Es gibt keine Anti-Krebs-Diät
Somit gibt es, den diversen Empfehlungen aus dem Internet und Büchern zum Trotz, keine allgemeingültige Anti-Krebs-Diät. Gewissen Lebensmitteln wie Knoblauch, Thymian oder Kurkuma wird aufgrund positiv wirkender Substanzen gar eine krebsheilende Wirkung zugeschrieben. Die Mengen der entsprechenden Substanzen, die wir über diese Lebensmittel aufnehmen können, sind aber viel zu gering für eine derartige Wirkung. Um sich vor Mangelernährung zu schützen, ist es wichtig, dass sich Betroffene von Fachpersonen beraten lassen.
Individuelle, bedarfsgerechte Ernährung
Erfolgversprechender ist eine bedarfsgerechte Ernährung, die auf die Bedürfnisse der betroffenen Person eingeht. Deshalb erhalten alle Patientinnen und Patienten der onkologischen Abteilung in Gais eine Ernährungsberatung. Im interdisziplinären Team aus Ärzten, Pflegefachpersonen und der Ernährungsberatung wird für die Betroffenen ein individueller Ernährungsplan festgelegt. Dieser wird während der Reha regelmässig überprüft und auf den aktuellen Zustand der betroffenen Person angepasst. In der Akutphase der Erkrankung steht oft der Aufbau mithilfe von hochkalorischen Mahlzeiten im Fokus, weshalb zu diesem Zeitpunkt auch mit Sondernahrung gearbeitet wird. Auch Zwischenmahlzeiten, die zusätzliche Energie liefern, spielen in dieser Phase eine wichtige Rolle.

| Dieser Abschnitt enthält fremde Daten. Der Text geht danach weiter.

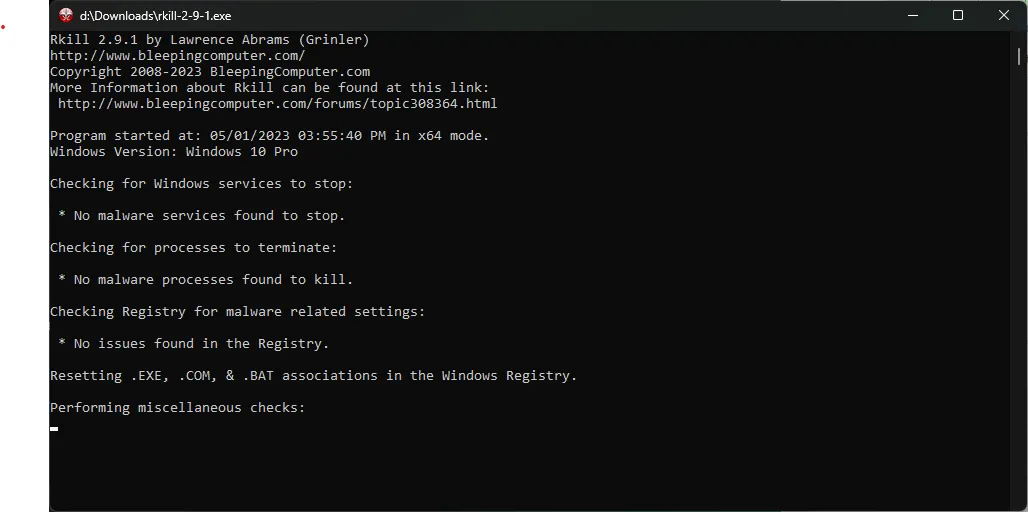
Task: Minimize the rkill console window
Action: (x=912, y=15)
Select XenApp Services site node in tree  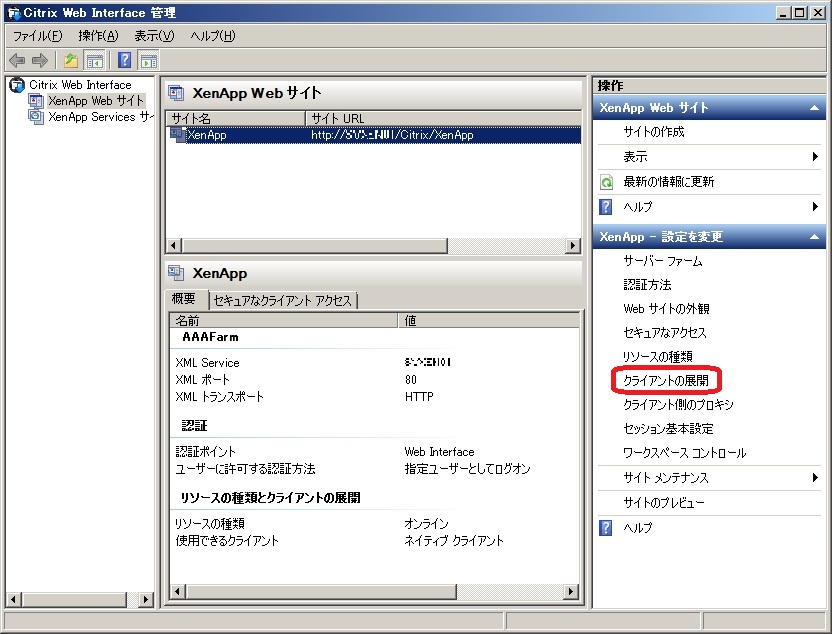click(x=99, y=117)
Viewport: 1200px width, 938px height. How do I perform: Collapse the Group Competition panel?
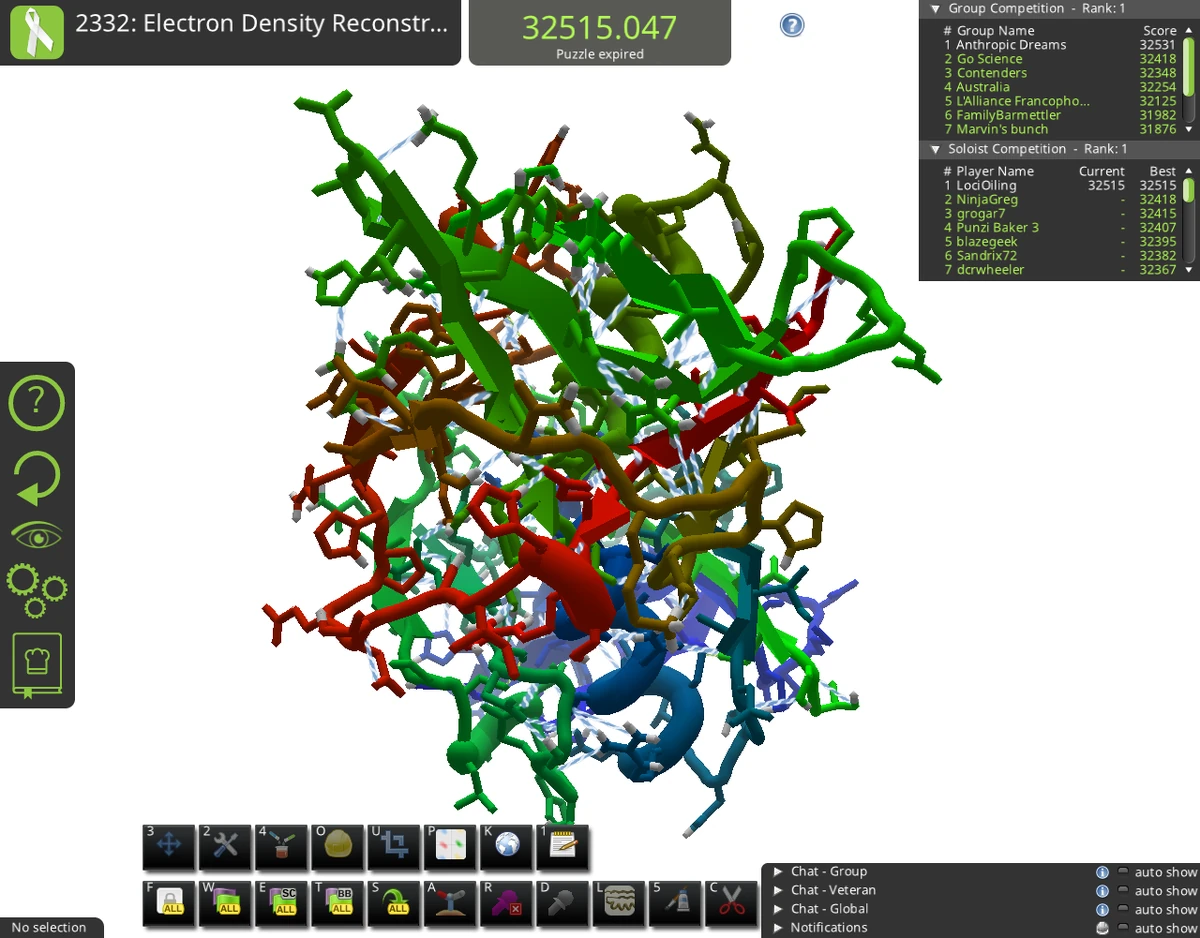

Die Theorie in Vorträgen, die Praxis in der Lehrküche
In der Klinik Gais werden den Patientinnen und Patienten neben der individuellen Beratung auch Vorträge in der Gruppe angeboten, die allgemeingültige Tipps rund um das Thema Ernährung vermitteln. Die Betroffenen haben zudem die Möglichkeit, in der hauseigenen Lehrküche das Gelernte praktisch umzusetzen, indem etwa das Zubereiten energiereicher Zwischenmahlzeiten geübt wird. Ernährungsberater Oliver Schlatter ist zudem auch im Speisesaal für die Patientinnen und Patienten da und beantwortet ihnen direkt am Buffet offene Fragen.
Zur Person
Oliver Schlatter hat an der ältesten deutschen Schule für Diätetik, der SRH in Heidelberg, seine Ausbildung absolviert, wo er auch heute als freier Dozent tätig ist. An der Hochschule in Fulda hat er das Zertifikat für Ernährungspsychologie erlangt und leitet heute die Ausbildung der Diätköche am Wirtschaftsförderungsinstitut in Vorarlberg.